Yet the cracks were already forming before the 2021 collapse. In both 2011 and 2016, the CPI(M) retained Domkal with relatively thin margins of 3,075 and 6,890 votes respectively, even as the Trinamool systematically expanded its base across the district.

2024 Lok Sabha Data Hinted at a Contest, Not a Foregone Conclusion

The scale of the 2021 defeat suggested Domkal had moved firmly with the TMC. The 2024 Lok Sabha elections, however, offered a different reading. In the Domkal Assembly segment, the CPI(M) reduced the TMC’s lead to 13,471 votes, a figure almost identical to the 13,696-vote advantage the TMC had recorded in the 2019 parliamentary polls. This indicated the constituency had not drifted beyond reach for the Left.

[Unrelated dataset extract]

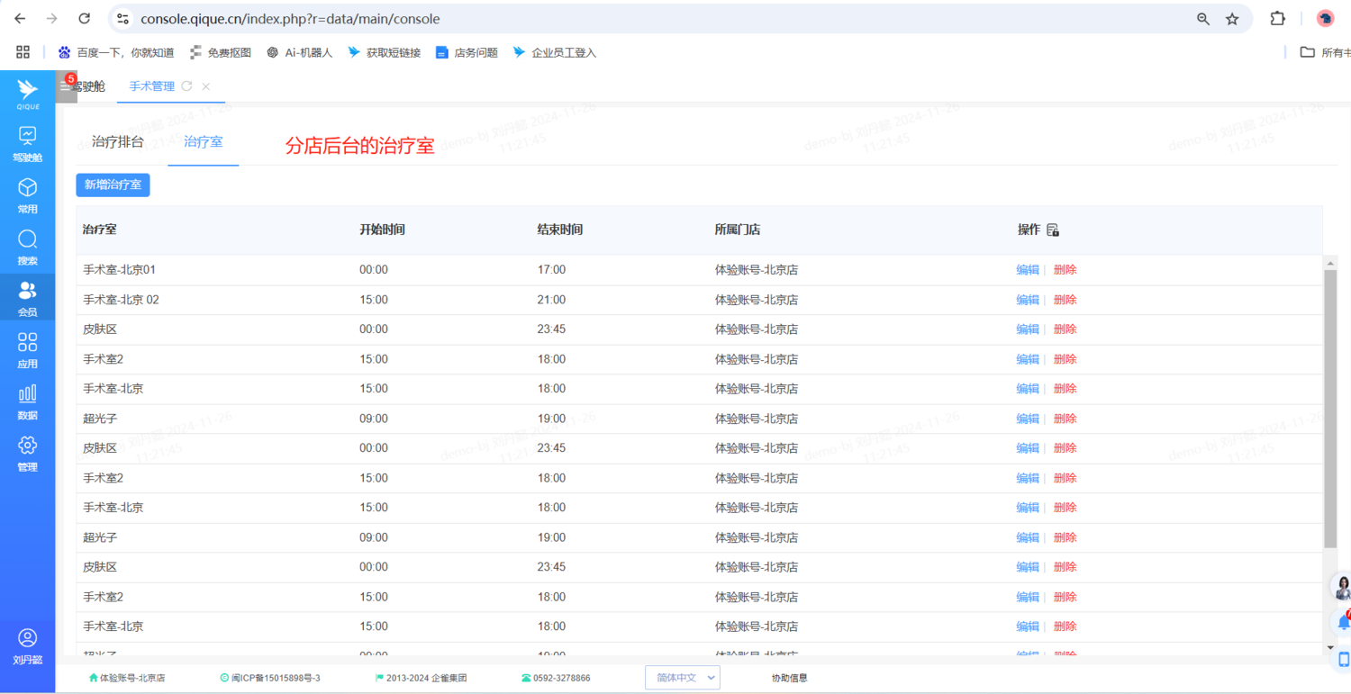
Task: Select the 治疗室 tab
Action: [x=203, y=142]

The 2026 Assembly election has now confirmed that assessment. Domkal recorded a voter turnout of 96.43% in 2026, against 84.63% in 2021. Polling was held on 23 April, part of the election’s first phase. Results were announced on 4 May.

Left Front’s Broader 2026 Performance: One Seat, One Ally

The CPI(M) contested 195 constituencies in 2026 as part of a broader Left Front effort spanning over 250 seats. Domkal was the only one the party won outright.

The Left Front’s ally, the Indian Secular Front, retained its Bhangar seat, with Nawsad Siddiqui securing a second consecutive victory since 2021. The Congress, which did not contest Domkal as part of its alliance arrangement with the Left Front, was among the parties that sat out the seat.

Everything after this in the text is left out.